Adele and the Margaret Thatcher Effect

Adele's face is the latest victim of a viral illustration of perceptual illusions. During the past week, an image of Adele’s upside down-face has gone viral on the internet, with instructions that read “turn your phone upside down” or “look at the image upside down.” If you haven’t done the experiment yourself, it looks something like this. Both images are the same, but the message of the image is drastically different. In the left picture, Adele’s expression appears soft and gentle (alike the original image). However the right image looks somewhat angered and frightening.

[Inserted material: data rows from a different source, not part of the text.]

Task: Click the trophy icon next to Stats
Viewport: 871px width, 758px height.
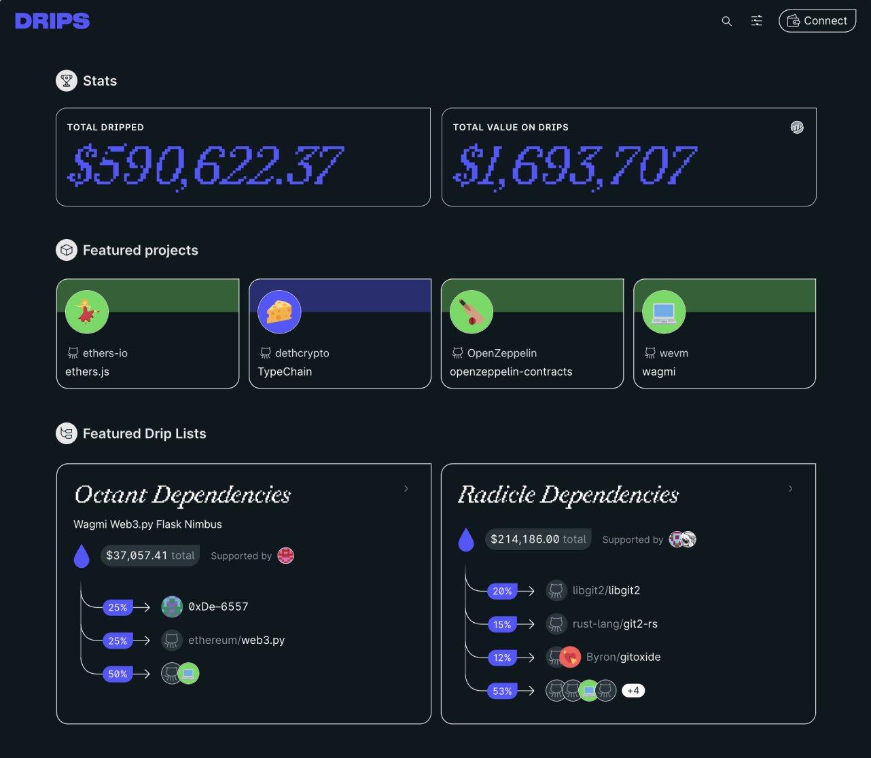Action: 66,80
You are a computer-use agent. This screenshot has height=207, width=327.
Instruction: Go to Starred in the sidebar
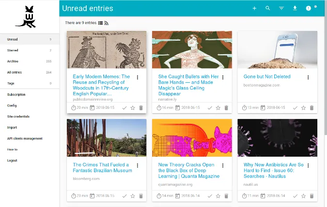[13, 50]
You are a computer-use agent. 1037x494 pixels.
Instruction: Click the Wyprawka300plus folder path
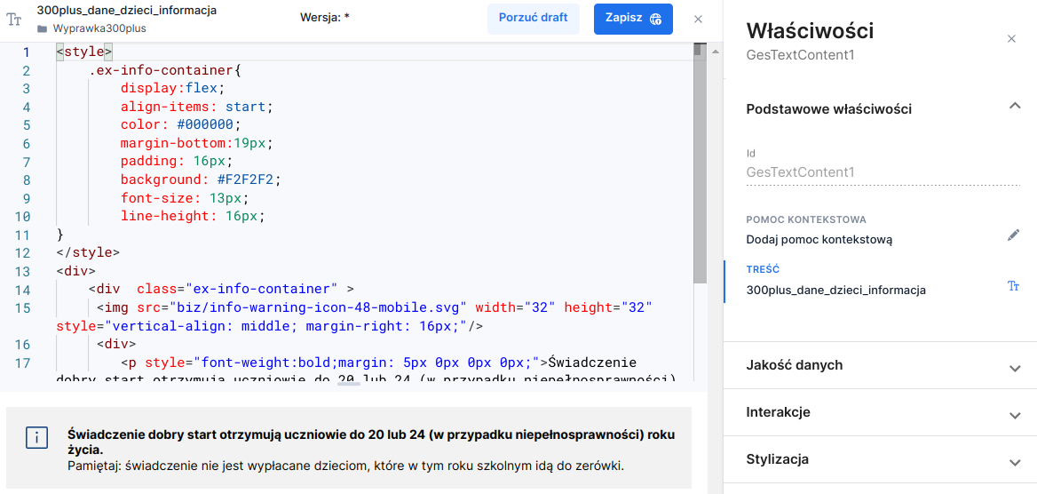(x=99, y=28)
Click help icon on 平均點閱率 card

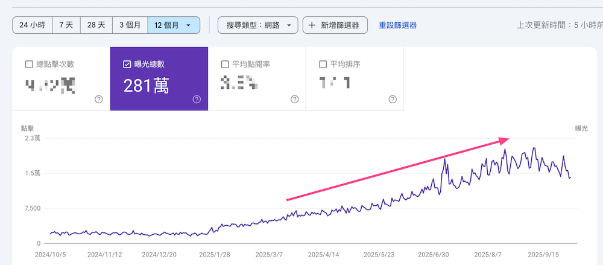(x=294, y=100)
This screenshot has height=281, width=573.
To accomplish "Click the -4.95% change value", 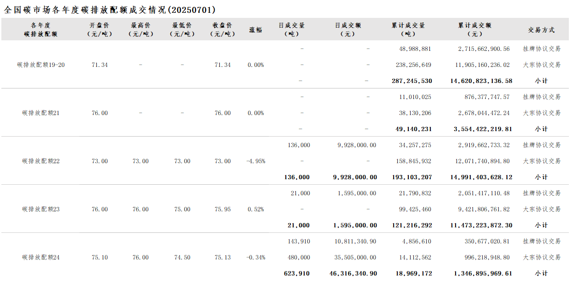I will [x=256, y=161].
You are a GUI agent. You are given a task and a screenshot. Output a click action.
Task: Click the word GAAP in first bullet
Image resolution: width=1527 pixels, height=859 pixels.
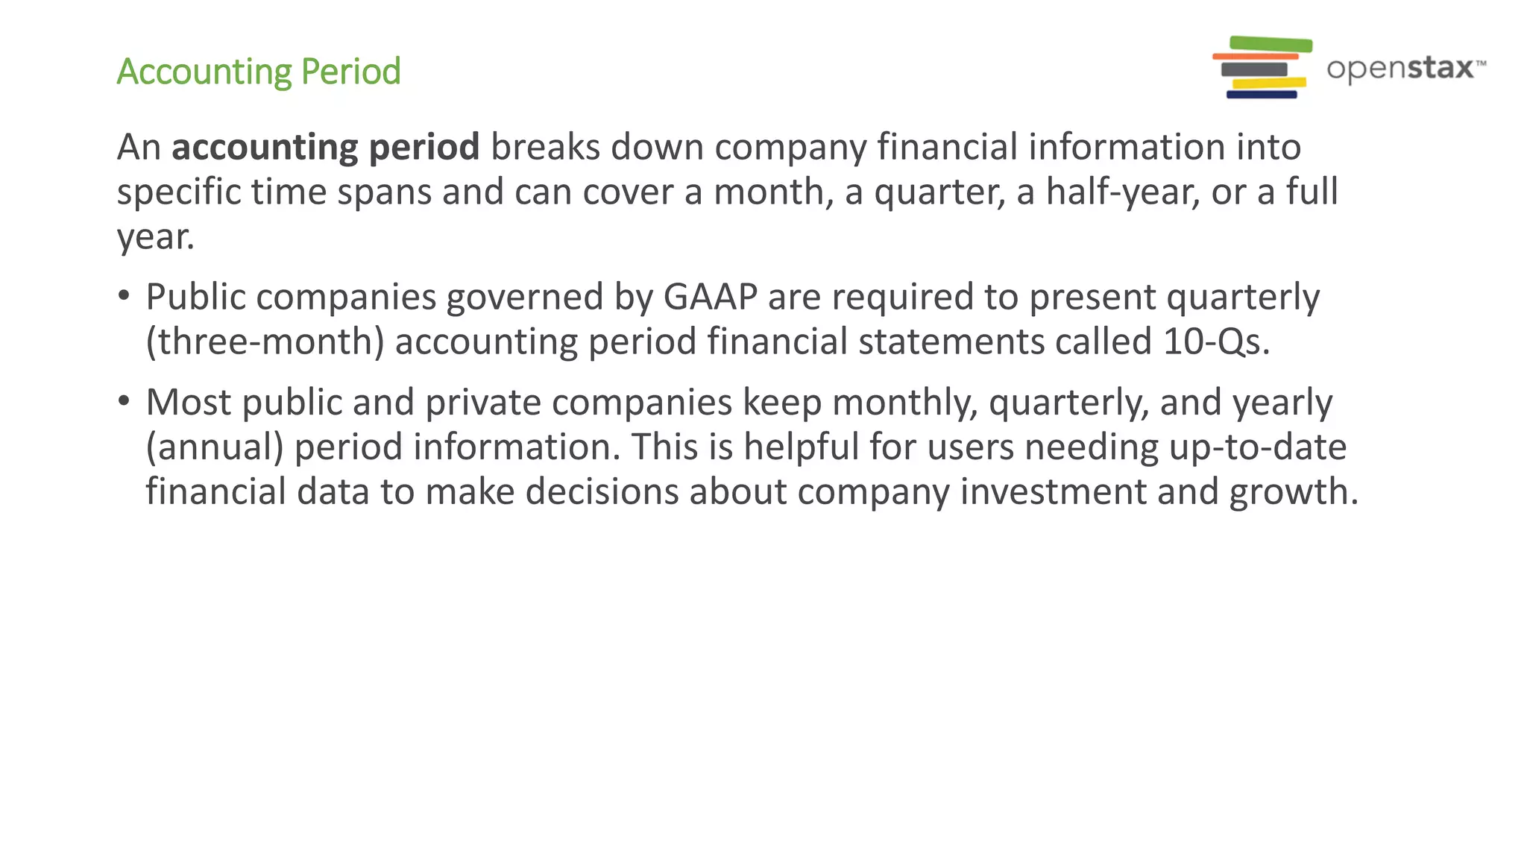[x=711, y=297]
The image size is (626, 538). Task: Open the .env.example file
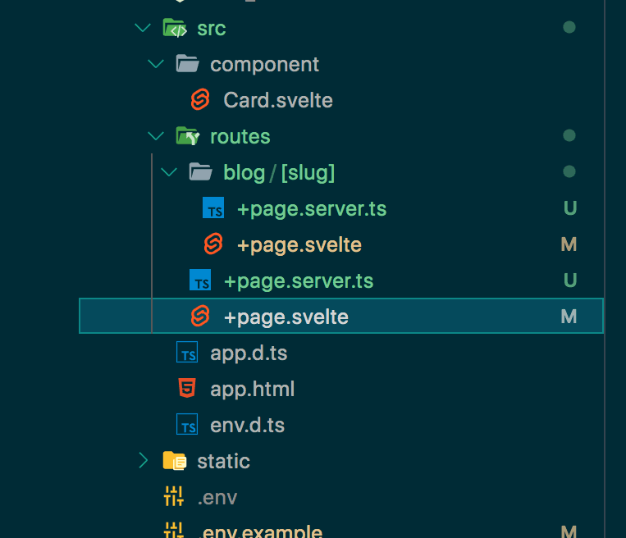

They are the same image though, so how is the orientation affecting the way we process this image?

In 1980, psychologist Peter Thompson wanted to learn more about how the human mind processed faces [1]. Psychologists before had noted how emotion was more difficult to read on faces when they were upside down, and that the eyes and mouth were the two features of the face that we use the most for emotional processing . Thus, Thompson flipped an image of Margaret Thatcher’s face, and flipped her eyes and mouth. What has since followed has been dubbed the "Thatcher" effect.

               Original Figure from Thompson (1980)

               Original Figure from Thompson (1980)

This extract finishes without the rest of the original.